On Air Off!
nytheatre.com review by James Comtois
August 15, 2007
On Air Off! plays like a slightly incomplete episode of The Twilight Zone if Rod Serling was still alive to write it today. Although it ends very abruptly (as did many Twilight Zone episodes), this is an enjoyably nostalgic romp through radio history.
At a radio station (WKEY) in 1953, three announcers and a technician deliver the news, sing jingles for toothpaste, and perform a live episode of "Kenneth Berry: Private Eye." During the broadcast, they're interrupted by an onslaught of static and broadcasts from the future, ranging from promos for monster truck rallies to hip-hop songs to Nixon's resignation speech to AC/DC's "Back in Black" (and everything in between).
At first, the confused foursome tries to figure out what they're hearing. Then, after Harold the technician offers a satisfactory sci-fi explanation for what's happening, they wonder what to do with this unlikely turn of events. Do they use this information about the future to better themselves and serve mankind, or do they exploit it to get rich?

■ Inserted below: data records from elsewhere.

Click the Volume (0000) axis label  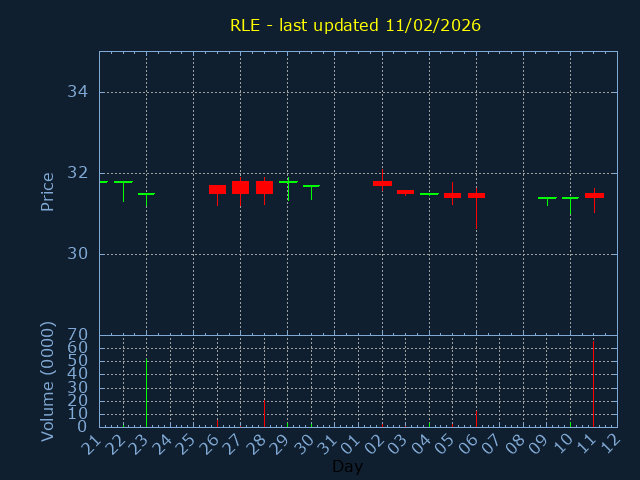click(47, 381)
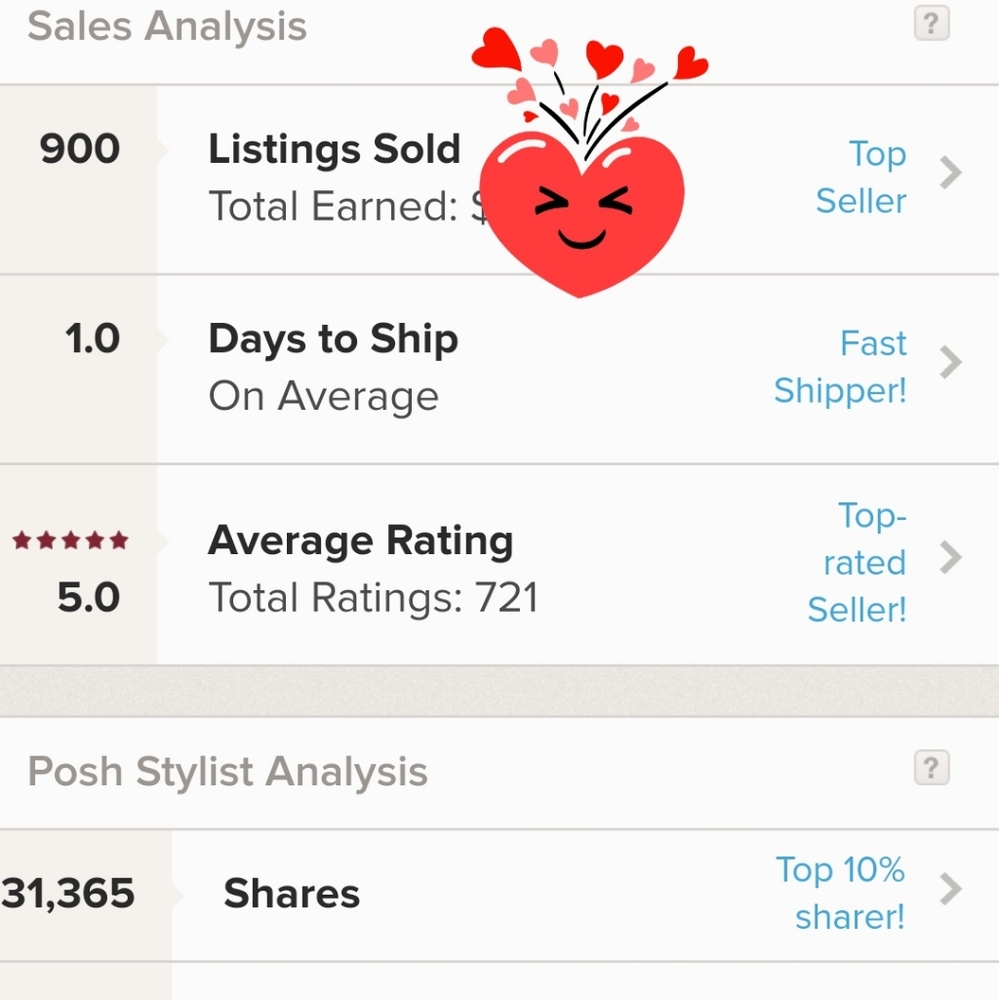
Task: Open the Top Seller link
Action: (x=861, y=177)
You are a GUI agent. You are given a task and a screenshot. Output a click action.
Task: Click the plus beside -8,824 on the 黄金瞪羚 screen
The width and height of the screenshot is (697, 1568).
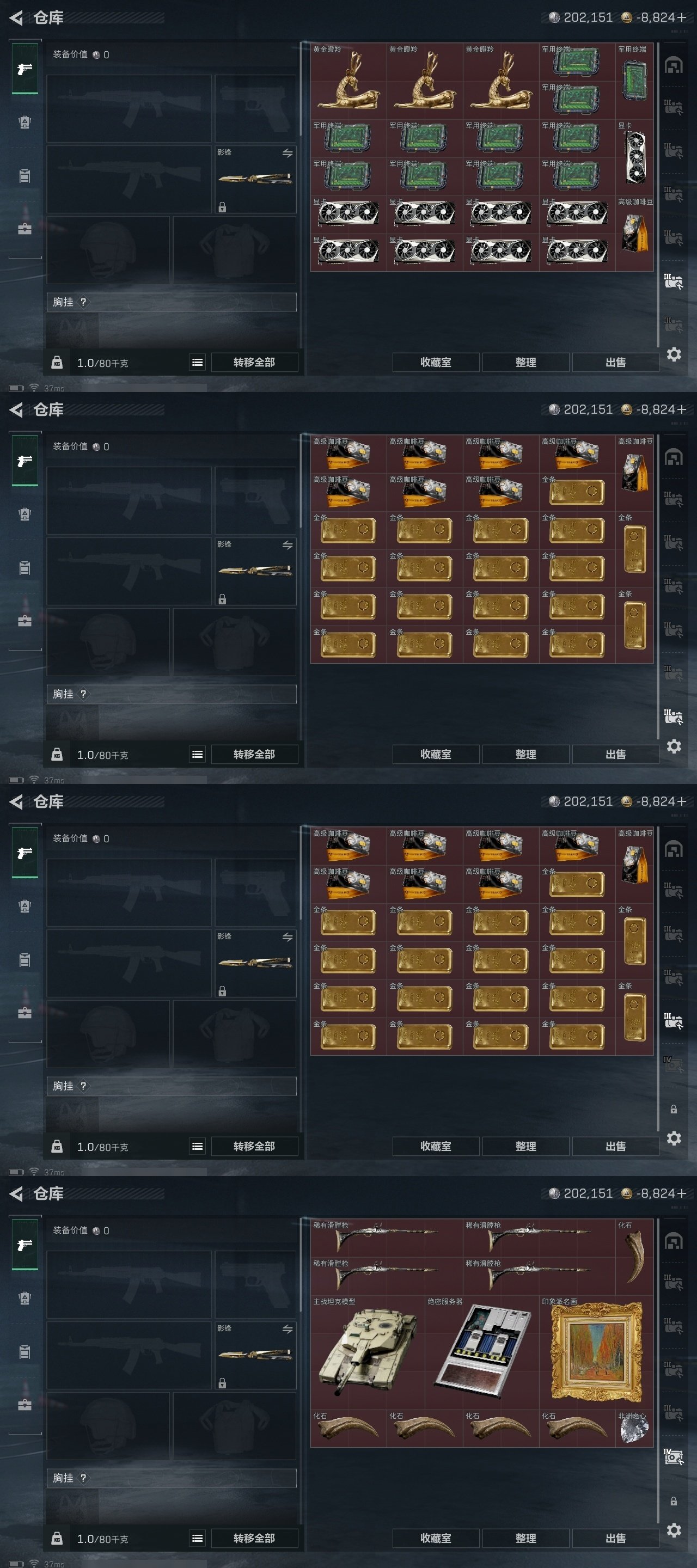[682, 17]
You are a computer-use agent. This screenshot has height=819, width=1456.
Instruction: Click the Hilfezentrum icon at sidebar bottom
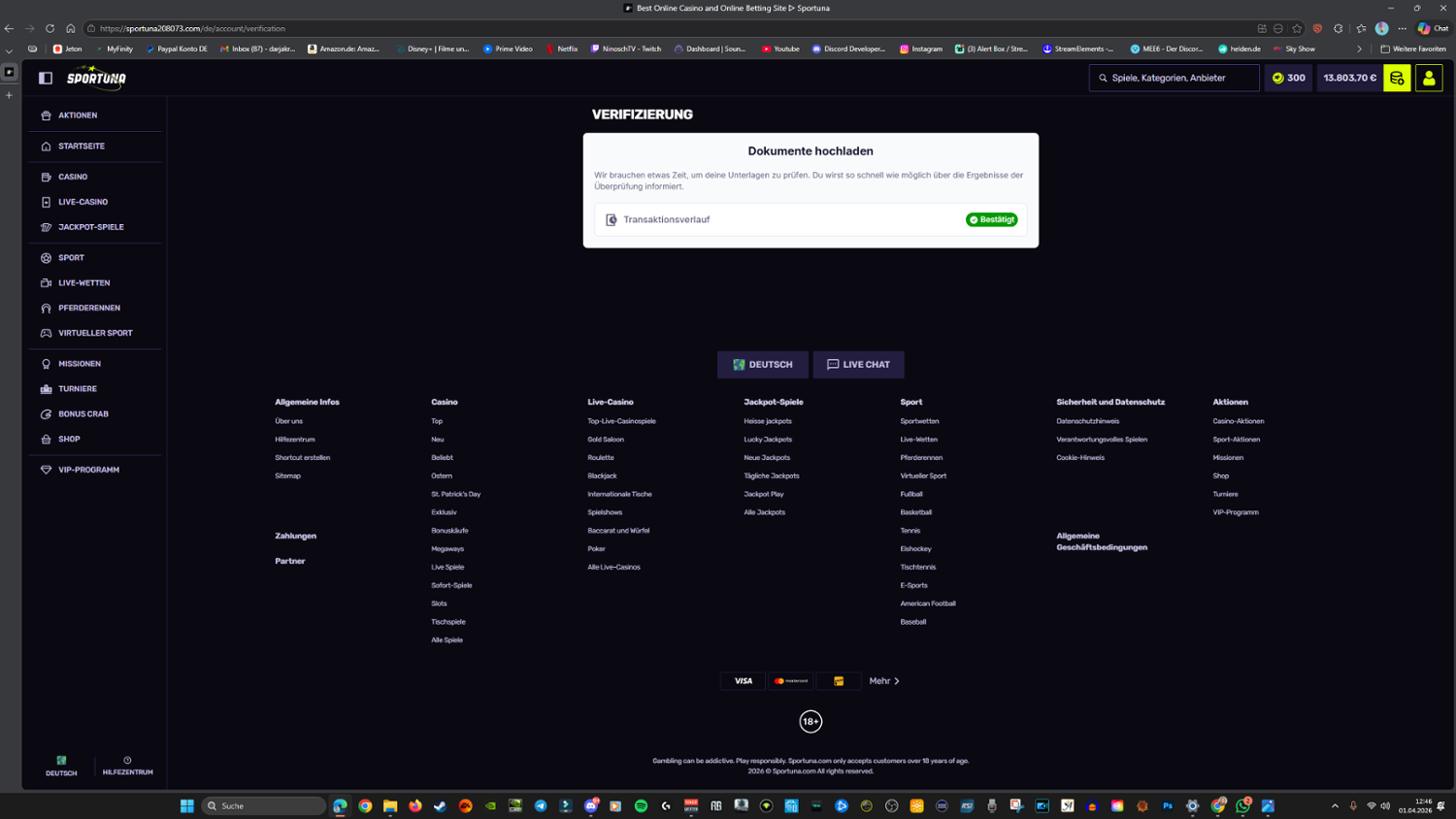127,766
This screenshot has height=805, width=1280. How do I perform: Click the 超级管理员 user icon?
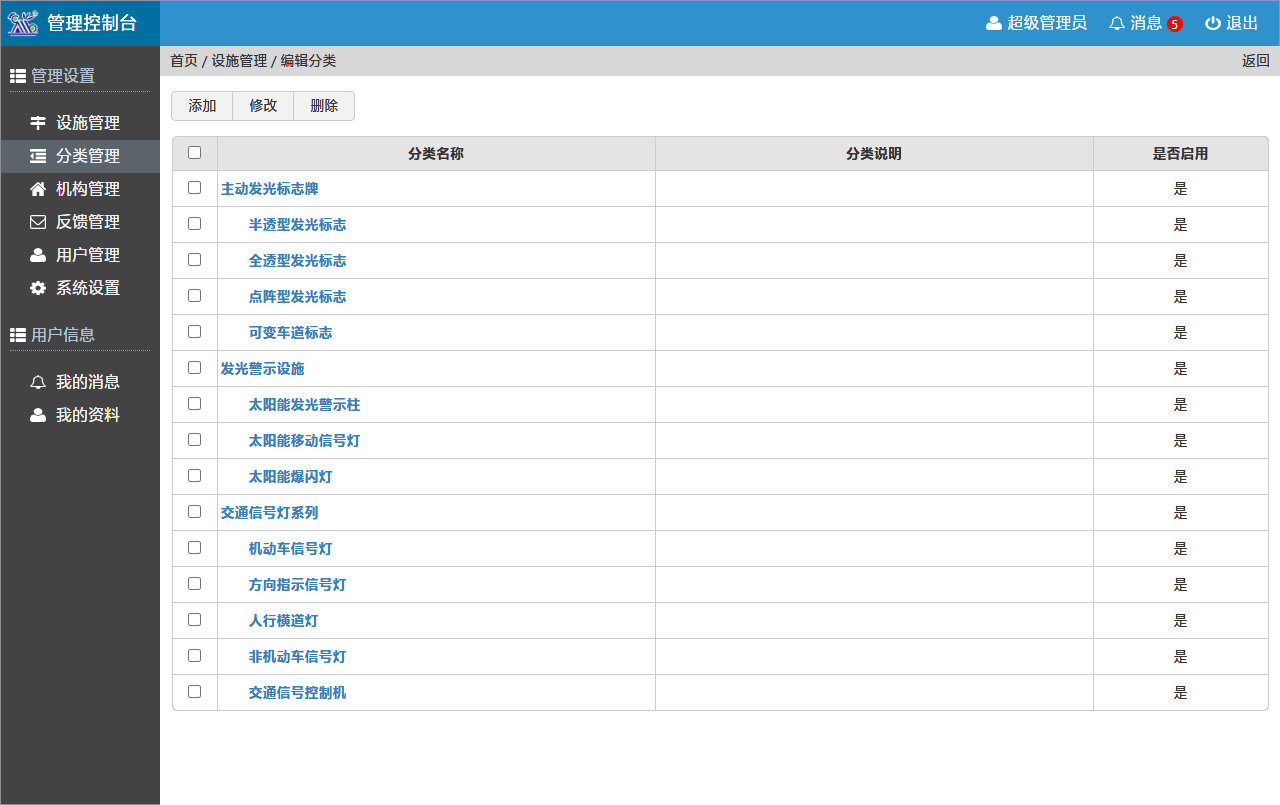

Co-writer/directors Adam Lerman and Danny Tieger (who both also act in the piece) have created an incredibly fun show that works both as a visually pleasing stage play and aurally fascinating radio play. The combination of the excellent sound design by Lerman and live foley sound effects (including Tieger punching a head of lettuce to pieces to simulate the sound of a fist fight) is one of the things that make this show so enjoyable.
Also, Tieger's ability to deploy multiple voices in such a short time as the announcer Buzz is also very amusing to watch and hear. Lerman is hilarious as the nerdy yet deadpan Harold, clearly channeling Martin Starr's "Bill" from Freaks and Geeks. Emily Spalding plays the announcer and voice actress Evelyn as if she's straight out of a 1950s romantic comedy. Matt Chester is also amusing as the smug and incompetent leading man Charlie.
The set, from carpentry by Josh Miller, and costumes, by Patty Pawliczak, immediately evoke the time when the Golden Age of Television was beginning to eclipse Radio's Golden Age.
However, I definitely wanted more. The play ends—when the studio workers figure out what they're hearing and begin contemplating the ramifications—just when it feels like it should get started. This show has a very fun premise filled with a lot of possibility, so it is a shame that its creators didn't do more with it.
Despite the play's hasty and slightly unsatisfying ending, On Air Off! is a great deal of fun.